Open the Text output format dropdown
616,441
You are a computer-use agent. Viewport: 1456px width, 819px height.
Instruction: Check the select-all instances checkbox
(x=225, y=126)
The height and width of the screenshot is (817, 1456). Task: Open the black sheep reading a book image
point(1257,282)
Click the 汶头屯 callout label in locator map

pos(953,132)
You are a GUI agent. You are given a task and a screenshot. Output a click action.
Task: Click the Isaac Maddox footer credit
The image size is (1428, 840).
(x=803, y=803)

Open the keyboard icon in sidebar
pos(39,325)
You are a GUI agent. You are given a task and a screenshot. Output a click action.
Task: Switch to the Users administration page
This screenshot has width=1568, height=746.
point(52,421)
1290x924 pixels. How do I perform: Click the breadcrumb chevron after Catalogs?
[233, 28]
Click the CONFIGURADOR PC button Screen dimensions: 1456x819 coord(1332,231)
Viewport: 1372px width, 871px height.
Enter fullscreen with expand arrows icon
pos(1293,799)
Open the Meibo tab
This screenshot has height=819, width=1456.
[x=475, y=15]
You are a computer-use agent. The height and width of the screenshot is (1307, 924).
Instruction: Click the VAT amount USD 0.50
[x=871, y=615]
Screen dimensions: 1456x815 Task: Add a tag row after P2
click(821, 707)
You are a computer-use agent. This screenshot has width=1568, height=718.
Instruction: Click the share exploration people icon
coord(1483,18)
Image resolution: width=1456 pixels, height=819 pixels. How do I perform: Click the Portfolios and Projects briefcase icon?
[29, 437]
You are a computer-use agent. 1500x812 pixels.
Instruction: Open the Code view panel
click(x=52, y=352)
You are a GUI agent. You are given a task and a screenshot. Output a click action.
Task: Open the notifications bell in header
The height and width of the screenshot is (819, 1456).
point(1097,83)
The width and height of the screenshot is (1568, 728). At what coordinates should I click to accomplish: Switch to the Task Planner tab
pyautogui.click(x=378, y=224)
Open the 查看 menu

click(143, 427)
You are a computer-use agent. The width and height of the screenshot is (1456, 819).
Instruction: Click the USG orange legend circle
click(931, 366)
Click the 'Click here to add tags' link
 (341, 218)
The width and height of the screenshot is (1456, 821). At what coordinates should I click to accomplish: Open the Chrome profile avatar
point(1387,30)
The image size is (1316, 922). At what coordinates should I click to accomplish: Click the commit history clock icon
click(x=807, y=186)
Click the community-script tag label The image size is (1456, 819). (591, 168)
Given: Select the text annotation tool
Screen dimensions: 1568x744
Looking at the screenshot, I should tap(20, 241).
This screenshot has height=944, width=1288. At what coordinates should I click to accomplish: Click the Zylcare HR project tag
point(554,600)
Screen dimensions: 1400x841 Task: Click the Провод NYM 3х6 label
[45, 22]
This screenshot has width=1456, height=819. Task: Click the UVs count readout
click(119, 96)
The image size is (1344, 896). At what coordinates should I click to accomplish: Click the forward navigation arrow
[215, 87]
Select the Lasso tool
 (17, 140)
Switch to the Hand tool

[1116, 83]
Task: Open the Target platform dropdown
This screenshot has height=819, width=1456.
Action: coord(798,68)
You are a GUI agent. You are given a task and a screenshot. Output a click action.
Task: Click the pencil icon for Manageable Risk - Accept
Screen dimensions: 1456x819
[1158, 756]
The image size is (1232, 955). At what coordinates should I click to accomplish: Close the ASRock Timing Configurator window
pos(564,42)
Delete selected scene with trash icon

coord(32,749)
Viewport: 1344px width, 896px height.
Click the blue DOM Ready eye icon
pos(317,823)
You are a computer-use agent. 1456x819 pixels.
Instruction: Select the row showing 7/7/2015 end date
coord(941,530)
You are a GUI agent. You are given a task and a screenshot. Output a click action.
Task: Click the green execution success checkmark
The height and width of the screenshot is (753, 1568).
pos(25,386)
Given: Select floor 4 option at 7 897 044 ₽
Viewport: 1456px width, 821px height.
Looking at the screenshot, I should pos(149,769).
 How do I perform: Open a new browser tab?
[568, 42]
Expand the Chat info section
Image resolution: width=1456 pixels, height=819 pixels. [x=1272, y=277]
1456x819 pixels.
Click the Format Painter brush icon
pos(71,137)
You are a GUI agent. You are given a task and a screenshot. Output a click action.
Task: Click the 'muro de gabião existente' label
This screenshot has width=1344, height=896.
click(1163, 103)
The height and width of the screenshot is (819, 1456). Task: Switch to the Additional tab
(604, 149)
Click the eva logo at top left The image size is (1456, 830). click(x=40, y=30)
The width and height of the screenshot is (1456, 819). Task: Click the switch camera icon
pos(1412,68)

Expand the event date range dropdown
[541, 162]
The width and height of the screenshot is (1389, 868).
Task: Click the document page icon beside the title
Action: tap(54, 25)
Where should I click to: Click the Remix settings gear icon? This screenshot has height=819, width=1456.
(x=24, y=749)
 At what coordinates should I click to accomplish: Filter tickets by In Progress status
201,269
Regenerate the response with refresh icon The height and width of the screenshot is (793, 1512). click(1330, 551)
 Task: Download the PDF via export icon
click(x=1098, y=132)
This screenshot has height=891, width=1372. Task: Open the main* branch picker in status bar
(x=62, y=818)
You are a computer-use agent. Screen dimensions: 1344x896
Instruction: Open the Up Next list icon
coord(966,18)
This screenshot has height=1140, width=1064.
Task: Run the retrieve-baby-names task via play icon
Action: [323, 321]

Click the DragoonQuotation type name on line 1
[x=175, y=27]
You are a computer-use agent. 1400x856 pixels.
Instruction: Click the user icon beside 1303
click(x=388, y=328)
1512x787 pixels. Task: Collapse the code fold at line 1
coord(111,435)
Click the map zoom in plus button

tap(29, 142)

- [Task details] Leaving every word in place, retype all of the listing.

- [Answer for this exercise]
Open the Text output format dropdown
616,441
You are a computer-use agent. Viewport: 1456px width, 819px height.
Instruction: Check the select-all instances checkbox
(x=225, y=126)
The height and width of the screenshot is (817, 1456). Task: Open the black sheep reading a book image
point(1257,282)
Click the 汶头屯 callout label in locator map

pos(953,132)
You are a GUI agent. You are given a task and a screenshot. Output a click action.
Task: Click the Isaac Maddox footer credit
The image size is (1428, 840).
(x=803, y=803)

Open the keyboard icon in sidebar
pos(39,325)
You are a GUI agent. You are given a task and a screenshot. Output a click action.
Task: Switch to the Users administration page
This screenshot has width=1568, height=746.
point(52,421)
1290x924 pixels. How do I perform: Click the breadcrumb chevron after Catalogs?
[233, 28]
Click the CONFIGURADOR PC button Screen dimensions: 1456x819 coord(1332,231)
Viewport: 1372px width, 871px height.
Enter fullscreen with expand arrows icon
pos(1293,799)
Open the Meibo tab
This screenshot has height=819, width=1456.
[x=475, y=15]
You are a computer-use agent. The height and width of the screenshot is (1307, 924).
Instruction: Click the VAT amount USD 0.50
[x=871, y=615]
Screen dimensions: 1456x815 Task: Add a tag row after P2
click(821, 707)
You are a computer-use agent. This screenshot has width=1568, height=718.
Instruction: Click the share exploration people icon
coord(1483,18)
Image resolution: width=1456 pixels, height=819 pixels. How do I perform: Click the Portfolios and Projects briefcase icon?
[29, 437]
You are a computer-use agent. 1500x812 pixels.
Instruction: Open the Code view panel
click(x=52, y=352)
You are a GUI agent. You are given a task and a screenshot. Output a click action.
Task: Open the notifications bell in header
The height and width of the screenshot is (819, 1456).
point(1097,83)
The width and height of the screenshot is (1568, 728). At what coordinates should I click to accomplish: Switch to the Task Planner tab
pyautogui.click(x=378, y=224)
Open the 查看 menu

click(143, 427)
You are a computer-use agent. The width and height of the screenshot is (1456, 819).
Instruction: Click the USG orange legend circle
click(931, 366)
Click the 'Click here to add tags' link
 (341, 218)
The width and height of the screenshot is (1456, 821). At what coordinates should I click to accomplish: Open the Chrome profile avatar
point(1387,30)
The image size is (1316, 922). At what coordinates should I click to accomplish: Click the commit history clock icon
click(x=807, y=186)
Click the community-script tag label The image size is (1456, 819). (591, 168)
Given: Select the text annotation tool
Screen dimensions: 1568x744
Looking at the screenshot, I should tap(20, 241).
This screenshot has height=944, width=1288. At what coordinates should I click to accomplish: Click the Zylcare HR project tag
point(554,600)
Screen dimensions: 1400x841 Task: Click the Провод NYM 3х6 label
[45, 22]
This screenshot has width=1456, height=819. Task: Click the UVs count readout
click(119, 96)
The image size is (1344, 896). At what coordinates should I click to accomplish: Click the forward navigation arrow
[215, 87]
Select the Lasso tool
 (17, 140)
Switch to the Hand tool

[1116, 83]
Task: Open the Target platform dropdown
This screenshot has height=819, width=1456.
Action: coord(798,68)
You are a GUI agent. You are given a task and a screenshot. Output a click action.
Task: Click the pencil icon for Manageable Risk - Accept
Screen dimensions: 1456x819
[1158, 756]
The image size is (1232, 955). At what coordinates should I click to accomplish: Close the ASRock Timing Configurator window
pos(564,42)
Delete selected scene with trash icon

coord(32,749)
Viewport: 1344px width, 896px height.
Click the blue DOM Ready eye icon
pos(317,823)
You are a computer-use agent. 1456x819 pixels.
Instruction: Select the row showing 7/7/2015 end date
coord(941,530)
You are a GUI agent. You are given a task and a screenshot. Output a click action.
Task: Click the green execution success checkmark
The height and width of the screenshot is (753, 1568).
pos(25,386)
Given: Select floor 4 option at 7 897 044 ₽
Viewport: 1456px width, 821px height.
Looking at the screenshot, I should pos(149,769).
 How do I perform: Open a new browser tab?
[568, 42]
Expand the Chat info section
Image resolution: width=1456 pixels, height=819 pixels. [x=1272, y=277]
1456x819 pixels.
Click the Format Painter brush icon
pos(71,137)
You are a GUI agent. You are given a task and a screenshot. Output a click action.
Task: Click the 'muro de gabião existente' label
This screenshot has width=1344, height=896.
click(1163, 103)
The height and width of the screenshot is (819, 1456). Task: Switch to the Additional tab
(604, 149)
Click the eva logo at top left The image size is (1456, 830). click(x=40, y=30)
The width and height of the screenshot is (1456, 819). Task: Click the switch camera icon
pos(1412,68)

Expand the event date range dropdown
[541, 162]
The width and height of the screenshot is (1389, 868).
Task: Click the document page icon beside the title
Action: tap(54, 25)
Where should I click to: Click the Remix settings gear icon? This screenshot has height=819, width=1456.
(x=24, y=749)
 At what coordinates should I click to accomplish: Filter tickets by In Progress status
201,269
Regenerate the response with refresh icon The height and width of the screenshot is (793, 1512). click(1330, 551)
 Task: Download the PDF via export icon
click(x=1098, y=132)
This screenshot has height=891, width=1372. Task: Open the main* branch picker in status bar
(x=62, y=818)
You are a computer-use agent. Screen dimensions: 1344x896
Instruction: Open the Up Next list icon
coord(966,18)
This screenshot has height=1140, width=1064.
Task: Run the retrieve-baby-names task via play icon
Action: [323, 321]

Click the DragoonQuotation type name on line 1
[x=175, y=27]
You are a computer-use agent. 1400x856 pixels.
Instruction: Click the user icon beside 1303
click(x=388, y=328)
1512x787 pixels. Task: Collapse the code fold at line 1
coord(111,435)
Click the map zoom in plus button

tap(29, 142)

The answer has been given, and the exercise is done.